__Document passage__:

The phone number can be handled the same way.

Some of you may have the following idea. Why don't we just read in the components? This is a good point. Here is a possible solution:

PROGRAM  Decoding
   IMPLICIT  NONE
   INTEGER :: Amount
   INTEGER :: SN_1, SN_2, SN_3
   INTEGER :: Phone_1, Phone_2
   INTEGER :: Number
   INTEGER :: Status
   LOGICAL :: Problem

   WRITE(*,"(A,A)")  " ", "      Sales Amount Table"
   WRITE(*,"(A,A)")  " ", "      =================="
   WRITE(*,*)
   WRITE(*,"(A, A)")  " ", "Sales No.   Phone No.   Amount"
   WRITE(*,"(A, A)")  " ", "---------   ---------   ------"
   Problem = .FALSE.

__Work instructions__:
a - Translate this sentence from the Fortran passage into Spanish: "The phone number can be handled the same way."
b - List every variable that the Fortran passage declares as INTEGER.
The lines after the Fortran passage play no part in this work.

__Data extract__:
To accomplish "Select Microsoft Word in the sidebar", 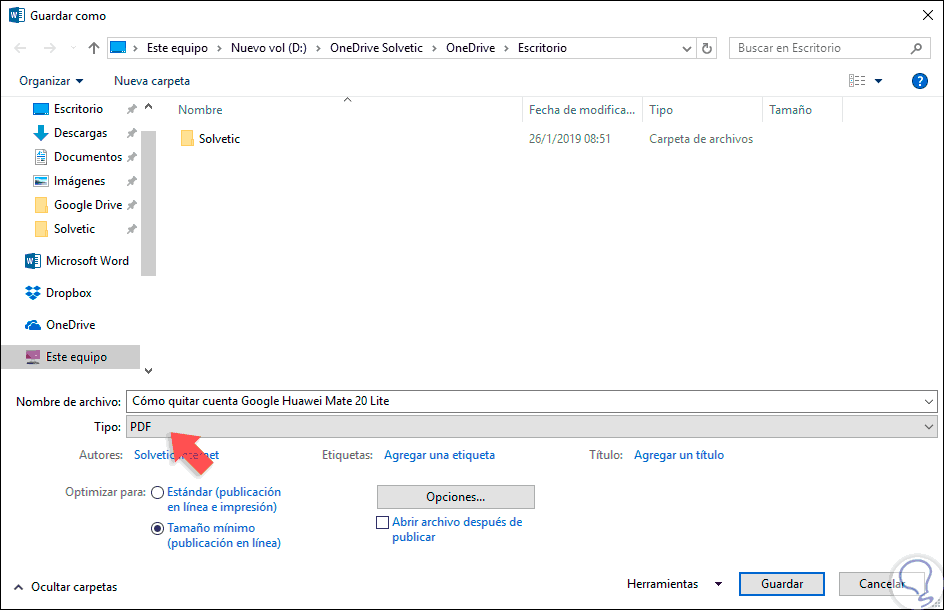I will (77, 261).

__Exercise results__:
a - El número de teléfono se puede manejar de la misma manera.

b - Amount, SN_1, SN_2, SN_3, Phone_1, Phone_2, Number, Status